Carlos Interview by ‘Freff’ (1995). Available at: https://www.wendycarlos.com/cochran.html (Accessed: 10 February 2024).
Carlos, W. (2001) Rachel Elkind-Tourre. Available at: https://www.wendycarlos.com/rachel.html (Accessed: 11 February 2024).
Carlos, W. (2005) Wendy Carlos On Bob Moog. Available at: https://www.wendycarlos.com/moog/ (Accessed: 10 February 2024).
Carlos, W. (2007) Wendy Carlos Studio Collection. Available at: https://www.wendycarlos.com/photos.html#studios (Accessed: 11 February 2024).
Carlos, W. (2020) Wendy Carlos HomePage. Available at: https://www.wendycarlos.com/ (Accessed: 9 February 2024).
Henahan, D. (1968) ‘Switching On to Mock Bach’, The New York Times, 3 November. Available at: https://www.nytimes.com/1968/11/03/archives/switching-on-to-mock-bach.html (Accessed: 12 February 2024).

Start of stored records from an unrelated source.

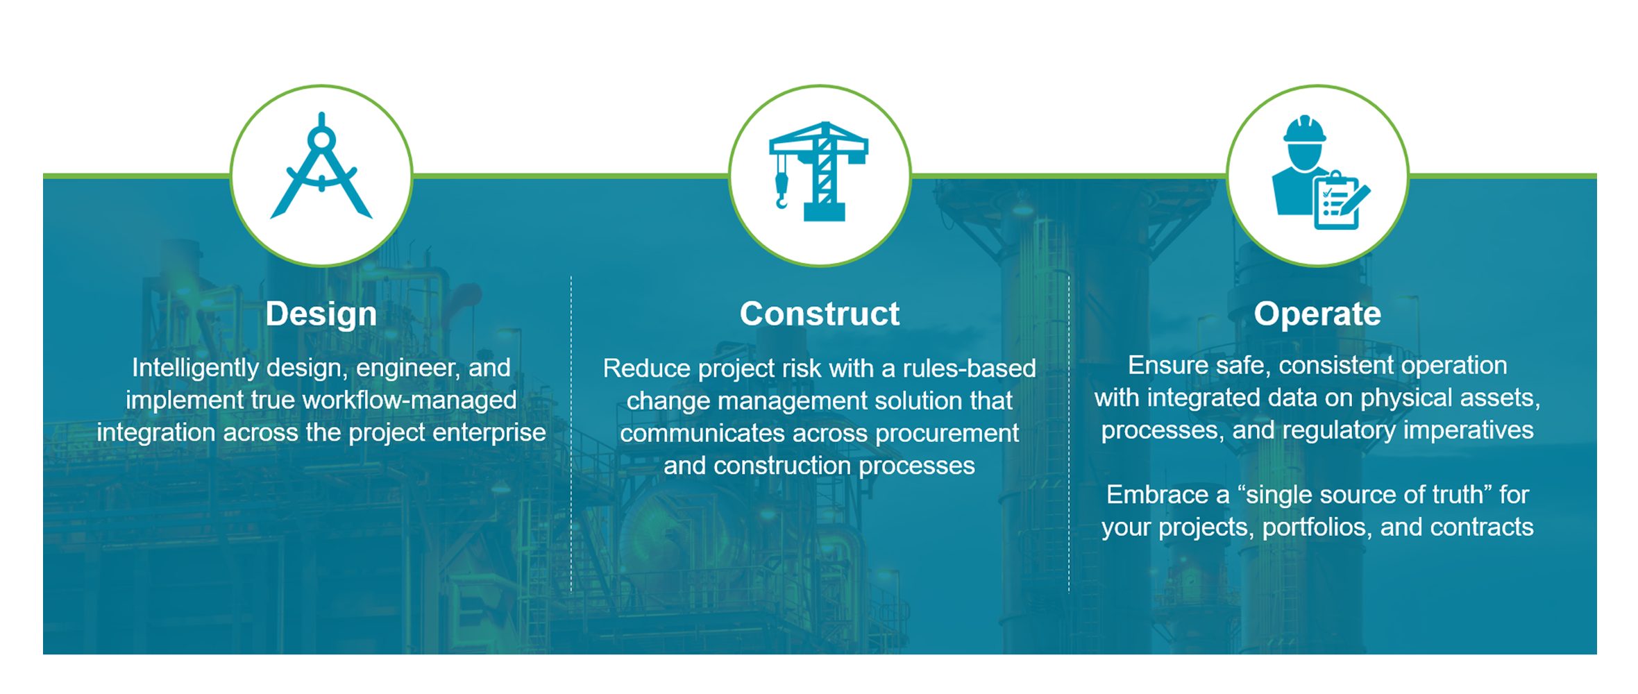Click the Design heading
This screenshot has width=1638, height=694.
point(321,314)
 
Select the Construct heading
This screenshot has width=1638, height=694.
point(819,314)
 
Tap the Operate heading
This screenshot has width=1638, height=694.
point(1317,314)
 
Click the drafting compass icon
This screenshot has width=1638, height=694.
point(321,167)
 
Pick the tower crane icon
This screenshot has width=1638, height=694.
point(819,171)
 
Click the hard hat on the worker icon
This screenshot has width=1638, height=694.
point(1305,129)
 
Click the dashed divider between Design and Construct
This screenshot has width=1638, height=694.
point(571,434)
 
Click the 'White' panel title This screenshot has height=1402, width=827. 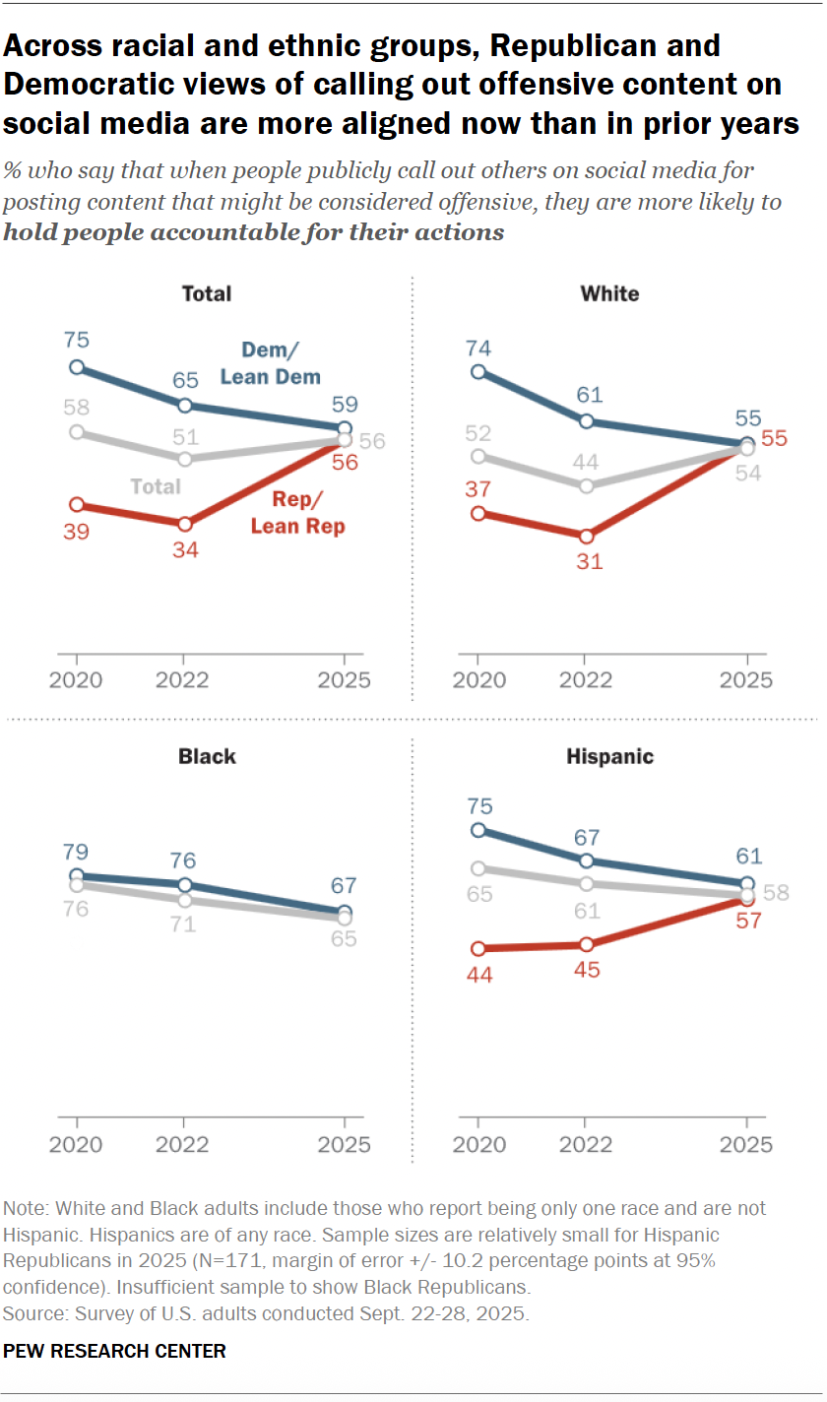[609, 293]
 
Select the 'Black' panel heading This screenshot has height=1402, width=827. [207, 756]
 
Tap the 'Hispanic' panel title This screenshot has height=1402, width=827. [609, 756]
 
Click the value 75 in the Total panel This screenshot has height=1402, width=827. [78, 341]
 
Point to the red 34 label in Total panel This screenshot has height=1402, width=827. [185, 549]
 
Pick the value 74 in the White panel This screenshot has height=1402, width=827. [479, 347]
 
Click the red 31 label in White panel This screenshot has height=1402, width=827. [588, 562]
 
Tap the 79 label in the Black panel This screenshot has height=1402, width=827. [78, 850]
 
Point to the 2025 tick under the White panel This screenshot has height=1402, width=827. [747, 680]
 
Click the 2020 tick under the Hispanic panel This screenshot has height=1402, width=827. [478, 1145]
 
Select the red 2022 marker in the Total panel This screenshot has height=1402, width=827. [183, 523]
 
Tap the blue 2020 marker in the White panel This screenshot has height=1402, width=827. [478, 371]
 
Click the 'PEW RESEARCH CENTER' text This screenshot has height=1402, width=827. [114, 1351]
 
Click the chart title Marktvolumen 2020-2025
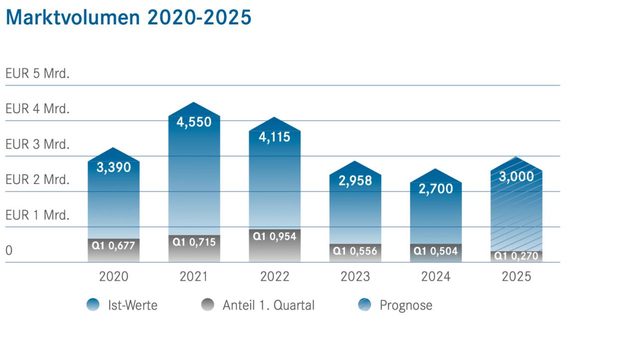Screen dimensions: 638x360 coord(129,17)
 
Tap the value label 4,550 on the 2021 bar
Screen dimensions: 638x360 coord(194,122)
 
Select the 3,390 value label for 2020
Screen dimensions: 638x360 coord(114,167)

Holmes, T. (2008) Electronic and Experimental Music: Technology, Music, and Culture. Taylor & Francis.
Playboy (1979) ‘Playboy Interview: Wendy/Walter Carlos’. Available at: http://transascity.org/files/history/Carlos_Wendy_Playboy_Interview_1979.pdf.
SANWAL CBC (1968) Glenn Gould On The Moog Synthesizer. Available at: http://archive.org/details/cbc-glenn-gould-on-the-moog-synthesizer-1968 (Accessed: 11 February 2024).
Sewell, A. (2020) Wendy Carlos: A Biography.